* Given request *
Print the section of the thread about putting a 120mm hub in a 130mm frame word for word, from "But can i use" to "(Feb 12, 2007)".

* Page text *
"""
# 130mm frame 120mm hub



## tdaman (Jul 19, 2006)

Ok, this CAN be a stupid question!! ALERT! 

But can i use a 120mm Record Pista hub in a 130mm Pinarello frame? Will i totally f*ck up the frame? Those hubs are sooooo sweet... or can they be spaced out to 130mm in some kind of way?

I'm new to this game ... :blush2:
Thanks this forum has been a great help so far.

Tobias


----------



## Kolossal (Feb 12, 2007)

As far as I'm concerned, if the axel is long enough, spacers are the way to go. 130mm is wide though... my hubs could barely be respaced to 126mm.


----------



## FatTireFred (Jan 31, 2005)

you can cold set a steel frame, but not if you wanna do that to a Pinarello.

pretty sure Wheels Mfg makes long Campy axles... Campy threading is different from most


----------



## dannybob (Mar 21, 2006)

just get a new axle and add a 5mm spacer under each locknut. axle should be a 10x26.


----------



## spastook (Nov 30, 2007)

Years ago I re-aligned my 84 Falcon on an alignment table and while I was at it spread my rear triangle out to 126mm. I had no problem locating longer axles for my vintage 1982 Campy Record hubs. Although as the years tick by I'm afraid finding longer axles today might not be so easy. Good Luck.


----------



## FatTireFred (Jan 31, 2005)

spastook said:


> Years ago I re-aligned my 84 Falcon on an alignment table and while I was at it spread my rear triangle out to 126mm. I had no problem locating longer axles for my vintage 1982 Campy Record hubs. Although as the years tick by I'm afraid finding longer axles today might not be so easy. Good Luck.




not a problem, as long as you're OK with Campy-compatible and not set on Campy... Wheels Mfg makes M10x26 threaded axles


----------



## barbedwire (Dec 3, 2005)

On that note, can you use a 120mm hub in a mtb 135mm frame? Are there even track hub axles that are long enough to fit in a 135mm frame?


----------



## Dave Hickey (Jan 27, 2002)

Most of the 130mm spaced hubs I've seen will work.. If you want to go single speed(not fixed), there are a ton of 135mm single speed hubs out there.....


----------



## ZEXXES (Nov 16, 2021)

I want to do the opposite. I want a Onyx or Box Stealth hub 135mm on a fixed gear frame. I can't see how that would work. 15mm is a big gap and those axels aren't standard. And they seem to absolutely refuse to make a axle or hub width for that application. They do make 110mm widths for BMX but that's way to short. Don't know what to do.


----------
"""
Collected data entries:
"""
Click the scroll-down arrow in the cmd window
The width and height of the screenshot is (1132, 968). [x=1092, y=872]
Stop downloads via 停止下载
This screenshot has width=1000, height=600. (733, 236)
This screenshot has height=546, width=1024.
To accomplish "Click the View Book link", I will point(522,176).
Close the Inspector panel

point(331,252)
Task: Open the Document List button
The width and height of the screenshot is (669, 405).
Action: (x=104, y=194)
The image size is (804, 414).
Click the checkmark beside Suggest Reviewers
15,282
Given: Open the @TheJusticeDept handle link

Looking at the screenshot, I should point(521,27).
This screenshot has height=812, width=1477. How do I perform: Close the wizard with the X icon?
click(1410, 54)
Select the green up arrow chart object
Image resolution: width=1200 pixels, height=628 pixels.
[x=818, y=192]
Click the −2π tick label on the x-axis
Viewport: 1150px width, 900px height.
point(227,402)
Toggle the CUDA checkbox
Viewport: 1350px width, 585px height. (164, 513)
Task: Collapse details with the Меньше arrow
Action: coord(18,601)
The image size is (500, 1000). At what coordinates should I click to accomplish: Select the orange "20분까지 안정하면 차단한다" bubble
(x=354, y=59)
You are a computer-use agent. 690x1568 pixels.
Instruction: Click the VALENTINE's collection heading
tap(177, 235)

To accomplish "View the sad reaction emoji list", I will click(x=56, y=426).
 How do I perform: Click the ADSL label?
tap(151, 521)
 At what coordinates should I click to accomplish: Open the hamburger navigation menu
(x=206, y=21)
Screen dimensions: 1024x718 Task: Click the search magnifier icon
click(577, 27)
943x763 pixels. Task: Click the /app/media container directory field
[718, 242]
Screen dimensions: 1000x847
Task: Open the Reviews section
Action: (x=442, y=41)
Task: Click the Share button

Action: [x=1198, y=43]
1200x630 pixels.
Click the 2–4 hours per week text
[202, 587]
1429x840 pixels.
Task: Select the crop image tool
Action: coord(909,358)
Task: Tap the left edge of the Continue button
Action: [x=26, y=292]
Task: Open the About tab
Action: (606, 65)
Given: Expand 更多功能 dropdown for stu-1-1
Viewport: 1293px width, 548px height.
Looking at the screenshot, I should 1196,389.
"""
* Answer to the task *
But can i use a 120mm Record Pista hub in a 130mm Pinarello frame? Will i totally f*ck up the frame? Those hubs are sooooo sweet... or can they be spaced out to 130mm in some kind of way?

I'm new to this game ... :blush2:
Thanks this forum has been a great help so far.

Tobias


----------



## Kolossal (Feb 12, 2007)